Homework4: Hadoop/Spark

Update (April 30):

1) You are allowed for data pre-processing, but you need to consider performance as well, e.g., pre-processing should not be a bottleneck.

2) You are allowed to use a sample dataset for your local Pseudo-Distributed Hadoop And Spark environment if resource on your local computer's resource is a constraint (you need to justify that in your README file).

Please start early. Although it may seem trivial, the programming aspect might be time sensitive and especially debugging is NOT easy.

Total credit: 35; extra credit: 15 (The credits will be normalized to 10 + 4.3 eventually)

Pseudo-Distributed Hadoop And Spark

This is just to warm you up.
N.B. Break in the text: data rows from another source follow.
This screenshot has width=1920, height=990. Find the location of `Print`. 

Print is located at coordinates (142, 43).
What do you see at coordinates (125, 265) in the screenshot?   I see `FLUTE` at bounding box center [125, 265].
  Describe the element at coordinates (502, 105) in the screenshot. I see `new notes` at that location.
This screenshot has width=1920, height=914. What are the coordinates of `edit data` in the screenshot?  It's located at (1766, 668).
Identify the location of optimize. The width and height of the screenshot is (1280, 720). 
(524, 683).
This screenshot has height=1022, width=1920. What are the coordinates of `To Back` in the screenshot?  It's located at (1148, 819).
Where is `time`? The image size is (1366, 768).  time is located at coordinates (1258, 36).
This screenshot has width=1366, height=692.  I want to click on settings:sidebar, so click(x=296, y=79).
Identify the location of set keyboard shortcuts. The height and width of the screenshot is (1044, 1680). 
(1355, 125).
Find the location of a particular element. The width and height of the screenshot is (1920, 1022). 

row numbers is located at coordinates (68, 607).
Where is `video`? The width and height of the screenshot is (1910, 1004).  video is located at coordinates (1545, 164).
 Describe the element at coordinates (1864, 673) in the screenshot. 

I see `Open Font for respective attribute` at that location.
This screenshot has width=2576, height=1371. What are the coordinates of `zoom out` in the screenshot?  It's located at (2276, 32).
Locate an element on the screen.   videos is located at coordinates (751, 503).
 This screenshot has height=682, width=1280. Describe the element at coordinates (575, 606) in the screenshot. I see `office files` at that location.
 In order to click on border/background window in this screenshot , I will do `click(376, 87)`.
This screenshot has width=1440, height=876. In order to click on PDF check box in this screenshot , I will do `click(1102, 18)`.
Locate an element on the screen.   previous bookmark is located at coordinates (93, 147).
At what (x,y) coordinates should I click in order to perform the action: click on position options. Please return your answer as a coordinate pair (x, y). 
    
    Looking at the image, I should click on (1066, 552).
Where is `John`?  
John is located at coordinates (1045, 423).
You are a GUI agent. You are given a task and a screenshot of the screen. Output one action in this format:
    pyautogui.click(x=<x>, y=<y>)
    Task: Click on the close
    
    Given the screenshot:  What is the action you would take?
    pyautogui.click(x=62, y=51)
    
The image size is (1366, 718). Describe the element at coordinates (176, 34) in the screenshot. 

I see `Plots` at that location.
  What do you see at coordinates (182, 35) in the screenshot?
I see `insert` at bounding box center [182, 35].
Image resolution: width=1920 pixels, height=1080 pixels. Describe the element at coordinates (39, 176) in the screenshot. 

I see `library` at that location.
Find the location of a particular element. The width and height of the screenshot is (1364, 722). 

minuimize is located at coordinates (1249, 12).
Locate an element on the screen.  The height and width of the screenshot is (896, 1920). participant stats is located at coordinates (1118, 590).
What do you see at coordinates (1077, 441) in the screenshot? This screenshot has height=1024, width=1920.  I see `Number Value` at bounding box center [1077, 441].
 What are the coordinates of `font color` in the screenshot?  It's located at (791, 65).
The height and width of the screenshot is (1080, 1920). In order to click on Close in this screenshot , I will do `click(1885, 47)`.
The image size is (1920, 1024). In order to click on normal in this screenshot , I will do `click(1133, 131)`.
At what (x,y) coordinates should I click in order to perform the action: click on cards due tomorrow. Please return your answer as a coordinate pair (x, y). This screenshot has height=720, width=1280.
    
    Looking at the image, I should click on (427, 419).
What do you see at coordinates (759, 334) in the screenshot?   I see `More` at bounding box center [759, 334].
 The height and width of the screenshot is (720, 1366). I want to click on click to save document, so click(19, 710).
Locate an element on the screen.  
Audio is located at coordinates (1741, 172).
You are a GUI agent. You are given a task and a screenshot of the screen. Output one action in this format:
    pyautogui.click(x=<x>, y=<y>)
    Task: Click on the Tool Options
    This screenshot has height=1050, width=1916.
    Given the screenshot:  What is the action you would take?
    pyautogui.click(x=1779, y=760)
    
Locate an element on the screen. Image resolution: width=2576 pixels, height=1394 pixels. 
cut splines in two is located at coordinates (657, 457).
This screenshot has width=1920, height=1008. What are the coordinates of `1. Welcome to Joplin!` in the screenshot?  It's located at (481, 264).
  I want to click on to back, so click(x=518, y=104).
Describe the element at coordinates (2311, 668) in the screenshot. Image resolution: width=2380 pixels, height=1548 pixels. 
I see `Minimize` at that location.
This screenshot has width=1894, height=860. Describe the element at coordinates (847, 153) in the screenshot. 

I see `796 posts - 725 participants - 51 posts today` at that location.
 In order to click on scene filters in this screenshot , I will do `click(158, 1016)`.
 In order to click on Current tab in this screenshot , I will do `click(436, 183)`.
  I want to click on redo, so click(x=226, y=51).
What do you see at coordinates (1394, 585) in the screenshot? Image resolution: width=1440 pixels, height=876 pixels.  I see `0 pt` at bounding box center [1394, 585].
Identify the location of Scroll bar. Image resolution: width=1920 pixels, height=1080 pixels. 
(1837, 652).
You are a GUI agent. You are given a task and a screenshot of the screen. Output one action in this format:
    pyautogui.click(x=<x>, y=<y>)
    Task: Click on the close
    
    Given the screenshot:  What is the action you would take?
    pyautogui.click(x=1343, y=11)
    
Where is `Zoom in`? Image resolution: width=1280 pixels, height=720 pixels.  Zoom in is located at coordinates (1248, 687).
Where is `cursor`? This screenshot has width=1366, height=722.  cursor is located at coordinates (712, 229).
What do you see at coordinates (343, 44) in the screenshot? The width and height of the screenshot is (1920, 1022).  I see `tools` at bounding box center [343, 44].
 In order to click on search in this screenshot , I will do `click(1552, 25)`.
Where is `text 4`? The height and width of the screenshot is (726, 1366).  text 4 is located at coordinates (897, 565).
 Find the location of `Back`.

In reality, Hadoop and Spark are usually deployed over actual distributed cluster nodes. However, for the purpose of this course and to get an idea of the environment, we're starting with a local single node Hadoop and Spark setup (HDP sandbox, Cloudera quickstart VM or Docker).

Even in real world, it is always a good idea to start small and build - Keep It Simple, Stupid (KISS Principle)

Analysis

Twitter data, rich in real-time user-generated content, has become a valuable resource for a wide range of analytical applications across industries. Each tweet carries not just text but also metadata like timestamps, user information, geolocation, hashtags, and interaction metrics such as retweets and likes. This makes Twitter a powerful tool for sentiment analysis, trend detection, event monitoring, and user behavior modeling. Researchers use it to study public opinion on politics or health, businesses analyze it for brand perception and customer feedback, and journalists track breaking news or misinformation. With its volume, velocity, and variety, Twitter data enables both exploratory as well as predictive analytics in fields ranging from marketing to disaster response.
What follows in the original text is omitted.